* **Daten zum Auffinden sichtbarer Ziele**:
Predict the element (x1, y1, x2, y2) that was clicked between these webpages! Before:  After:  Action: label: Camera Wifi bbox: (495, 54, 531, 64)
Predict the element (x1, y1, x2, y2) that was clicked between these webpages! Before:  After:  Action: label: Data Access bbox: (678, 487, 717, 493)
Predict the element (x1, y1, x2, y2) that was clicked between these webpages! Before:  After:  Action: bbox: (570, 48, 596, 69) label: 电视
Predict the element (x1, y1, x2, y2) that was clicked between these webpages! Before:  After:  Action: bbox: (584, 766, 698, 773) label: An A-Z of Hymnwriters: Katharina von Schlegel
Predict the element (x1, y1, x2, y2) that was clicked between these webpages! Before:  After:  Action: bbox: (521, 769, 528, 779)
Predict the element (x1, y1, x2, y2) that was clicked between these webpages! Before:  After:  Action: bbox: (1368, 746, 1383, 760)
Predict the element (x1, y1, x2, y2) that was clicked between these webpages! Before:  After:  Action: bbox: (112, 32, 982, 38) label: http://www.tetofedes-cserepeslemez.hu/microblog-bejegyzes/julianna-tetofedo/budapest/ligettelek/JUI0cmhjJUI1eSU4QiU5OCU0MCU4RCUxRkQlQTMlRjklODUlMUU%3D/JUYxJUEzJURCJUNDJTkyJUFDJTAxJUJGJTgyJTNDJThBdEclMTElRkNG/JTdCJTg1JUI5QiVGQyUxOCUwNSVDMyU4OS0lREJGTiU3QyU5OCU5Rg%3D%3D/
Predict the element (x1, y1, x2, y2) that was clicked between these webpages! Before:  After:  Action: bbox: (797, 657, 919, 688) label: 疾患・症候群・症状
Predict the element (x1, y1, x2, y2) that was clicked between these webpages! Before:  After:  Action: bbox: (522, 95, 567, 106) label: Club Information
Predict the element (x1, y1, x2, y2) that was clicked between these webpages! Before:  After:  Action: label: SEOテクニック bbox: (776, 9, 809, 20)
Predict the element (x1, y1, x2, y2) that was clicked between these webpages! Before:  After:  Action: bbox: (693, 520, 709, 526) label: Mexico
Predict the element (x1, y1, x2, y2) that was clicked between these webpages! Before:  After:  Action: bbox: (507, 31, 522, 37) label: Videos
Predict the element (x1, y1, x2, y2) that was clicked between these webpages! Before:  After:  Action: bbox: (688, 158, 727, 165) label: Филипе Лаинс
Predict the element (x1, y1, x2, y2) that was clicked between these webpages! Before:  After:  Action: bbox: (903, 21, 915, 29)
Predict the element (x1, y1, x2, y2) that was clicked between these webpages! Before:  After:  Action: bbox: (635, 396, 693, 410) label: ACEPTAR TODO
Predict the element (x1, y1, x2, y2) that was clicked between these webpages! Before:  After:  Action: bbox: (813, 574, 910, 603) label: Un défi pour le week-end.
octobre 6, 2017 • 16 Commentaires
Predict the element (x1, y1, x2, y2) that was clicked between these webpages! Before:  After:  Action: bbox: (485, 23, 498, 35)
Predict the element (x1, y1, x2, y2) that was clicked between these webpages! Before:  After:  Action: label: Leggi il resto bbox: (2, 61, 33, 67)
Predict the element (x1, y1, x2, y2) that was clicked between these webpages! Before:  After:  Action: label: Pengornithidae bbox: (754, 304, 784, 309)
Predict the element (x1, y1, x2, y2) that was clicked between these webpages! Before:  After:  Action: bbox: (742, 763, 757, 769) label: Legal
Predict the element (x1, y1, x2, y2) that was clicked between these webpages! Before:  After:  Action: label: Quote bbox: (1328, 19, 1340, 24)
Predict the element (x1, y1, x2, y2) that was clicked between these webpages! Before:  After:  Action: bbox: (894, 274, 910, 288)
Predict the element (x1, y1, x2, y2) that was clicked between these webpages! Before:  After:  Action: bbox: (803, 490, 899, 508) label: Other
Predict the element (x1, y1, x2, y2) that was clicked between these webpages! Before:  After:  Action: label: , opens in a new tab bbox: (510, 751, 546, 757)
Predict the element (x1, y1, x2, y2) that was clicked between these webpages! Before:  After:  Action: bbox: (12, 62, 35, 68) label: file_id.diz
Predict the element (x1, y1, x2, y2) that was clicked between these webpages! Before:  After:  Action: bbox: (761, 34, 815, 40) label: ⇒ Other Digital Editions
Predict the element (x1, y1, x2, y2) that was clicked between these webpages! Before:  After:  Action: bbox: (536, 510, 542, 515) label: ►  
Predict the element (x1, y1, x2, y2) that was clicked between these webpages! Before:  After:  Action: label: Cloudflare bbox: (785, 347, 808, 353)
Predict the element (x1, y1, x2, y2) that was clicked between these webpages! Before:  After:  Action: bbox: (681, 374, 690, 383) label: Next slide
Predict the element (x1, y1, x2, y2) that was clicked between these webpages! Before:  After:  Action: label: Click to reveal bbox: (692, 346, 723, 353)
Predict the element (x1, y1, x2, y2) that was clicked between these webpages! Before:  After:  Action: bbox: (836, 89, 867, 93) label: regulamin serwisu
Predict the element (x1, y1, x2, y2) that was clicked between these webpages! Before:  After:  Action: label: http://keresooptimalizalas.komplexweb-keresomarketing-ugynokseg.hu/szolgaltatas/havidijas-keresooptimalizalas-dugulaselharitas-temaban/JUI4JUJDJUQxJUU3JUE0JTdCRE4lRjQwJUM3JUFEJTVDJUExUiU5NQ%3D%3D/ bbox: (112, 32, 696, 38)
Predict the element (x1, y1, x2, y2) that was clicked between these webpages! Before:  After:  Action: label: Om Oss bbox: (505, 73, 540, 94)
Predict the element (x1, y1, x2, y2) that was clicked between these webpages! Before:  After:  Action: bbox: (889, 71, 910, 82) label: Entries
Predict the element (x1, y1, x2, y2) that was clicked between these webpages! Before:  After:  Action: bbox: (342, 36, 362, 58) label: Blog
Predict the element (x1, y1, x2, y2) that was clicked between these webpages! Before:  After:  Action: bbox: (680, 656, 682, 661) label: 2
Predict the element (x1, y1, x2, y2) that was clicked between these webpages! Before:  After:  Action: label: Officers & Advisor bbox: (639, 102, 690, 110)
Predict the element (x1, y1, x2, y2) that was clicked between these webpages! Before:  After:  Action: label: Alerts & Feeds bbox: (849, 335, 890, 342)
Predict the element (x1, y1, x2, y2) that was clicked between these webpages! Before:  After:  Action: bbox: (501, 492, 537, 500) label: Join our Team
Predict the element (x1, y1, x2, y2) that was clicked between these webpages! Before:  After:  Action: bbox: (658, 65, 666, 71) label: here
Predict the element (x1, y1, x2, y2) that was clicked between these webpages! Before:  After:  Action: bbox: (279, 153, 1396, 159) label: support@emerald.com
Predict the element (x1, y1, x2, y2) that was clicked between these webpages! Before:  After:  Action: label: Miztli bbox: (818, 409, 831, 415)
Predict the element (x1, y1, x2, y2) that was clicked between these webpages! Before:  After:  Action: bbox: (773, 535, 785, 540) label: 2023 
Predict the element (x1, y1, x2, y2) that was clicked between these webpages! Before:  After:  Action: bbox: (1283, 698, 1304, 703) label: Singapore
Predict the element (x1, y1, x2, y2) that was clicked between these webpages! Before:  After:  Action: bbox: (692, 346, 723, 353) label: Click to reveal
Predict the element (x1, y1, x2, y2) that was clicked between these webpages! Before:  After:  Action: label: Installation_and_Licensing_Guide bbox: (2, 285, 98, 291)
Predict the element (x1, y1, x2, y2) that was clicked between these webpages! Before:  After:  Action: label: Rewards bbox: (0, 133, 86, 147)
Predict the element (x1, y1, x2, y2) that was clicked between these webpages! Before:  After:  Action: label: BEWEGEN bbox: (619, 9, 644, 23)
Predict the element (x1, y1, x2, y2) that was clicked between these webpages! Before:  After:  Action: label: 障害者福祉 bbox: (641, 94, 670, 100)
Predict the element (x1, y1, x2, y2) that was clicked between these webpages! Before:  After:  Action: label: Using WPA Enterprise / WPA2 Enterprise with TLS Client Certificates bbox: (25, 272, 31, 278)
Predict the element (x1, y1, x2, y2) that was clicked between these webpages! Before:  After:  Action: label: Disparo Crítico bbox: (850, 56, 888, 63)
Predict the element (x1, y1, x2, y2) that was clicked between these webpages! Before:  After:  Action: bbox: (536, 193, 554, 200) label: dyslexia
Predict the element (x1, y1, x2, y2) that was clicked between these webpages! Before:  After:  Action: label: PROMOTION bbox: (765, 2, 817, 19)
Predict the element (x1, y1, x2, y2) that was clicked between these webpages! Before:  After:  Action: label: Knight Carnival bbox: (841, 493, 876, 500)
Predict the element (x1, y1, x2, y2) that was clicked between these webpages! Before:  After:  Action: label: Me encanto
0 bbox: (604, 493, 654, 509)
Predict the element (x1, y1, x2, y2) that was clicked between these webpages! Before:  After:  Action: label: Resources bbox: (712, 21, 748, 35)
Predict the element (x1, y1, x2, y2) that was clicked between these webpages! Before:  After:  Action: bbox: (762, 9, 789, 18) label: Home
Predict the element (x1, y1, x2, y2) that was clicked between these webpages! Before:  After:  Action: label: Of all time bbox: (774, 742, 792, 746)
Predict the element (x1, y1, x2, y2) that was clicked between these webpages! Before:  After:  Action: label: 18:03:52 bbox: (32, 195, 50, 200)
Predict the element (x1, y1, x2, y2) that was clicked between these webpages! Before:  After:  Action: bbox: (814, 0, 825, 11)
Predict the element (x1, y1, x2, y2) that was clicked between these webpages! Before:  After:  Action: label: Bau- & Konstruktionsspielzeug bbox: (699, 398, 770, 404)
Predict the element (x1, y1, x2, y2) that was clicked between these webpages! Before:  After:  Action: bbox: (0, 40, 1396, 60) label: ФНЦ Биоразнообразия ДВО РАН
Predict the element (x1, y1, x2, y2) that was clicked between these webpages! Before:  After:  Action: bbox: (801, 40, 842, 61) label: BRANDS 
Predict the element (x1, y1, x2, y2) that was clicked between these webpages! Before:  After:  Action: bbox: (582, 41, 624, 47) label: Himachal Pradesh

* **Aufgabe**: Ändere in den Daten alles von der Zeile mit „73, 540, 94)“ bis hinunter zur Zeile mit „102, 690, 110)“, indem du „clicked“ durch „selected“ ersetzt. Gib nur diese Zeilen aus und lass alles Übrige darin unverändert.

* **Lösung**:
Predict the element (x1, y1, x2, y2) that was selected between these webpages! Before:  After:  Action: label: Om Oss bbox: (505, 73, 540, 94)
Predict the element (x1, y1, x2, y2) that was selected between these webpages! Before:  After:  Action: bbox: (889, 71, 910, 82) label: Entries
Predict the element (x1, y1, x2, y2) that was selected between these webpages! Before:  After:  Action: bbox: (342, 36, 362, 58) label: Blog
Predict the element (x1, y1, x2, y2) that was selected between these webpages! Before:  After:  Action: bbox: (680, 656, 682, 661) label: 2
Predict the element (x1, y1, x2, y2) that was selected between these webpages! Before:  After:  Action: label: Officers & Advisor bbox: (639, 102, 690, 110)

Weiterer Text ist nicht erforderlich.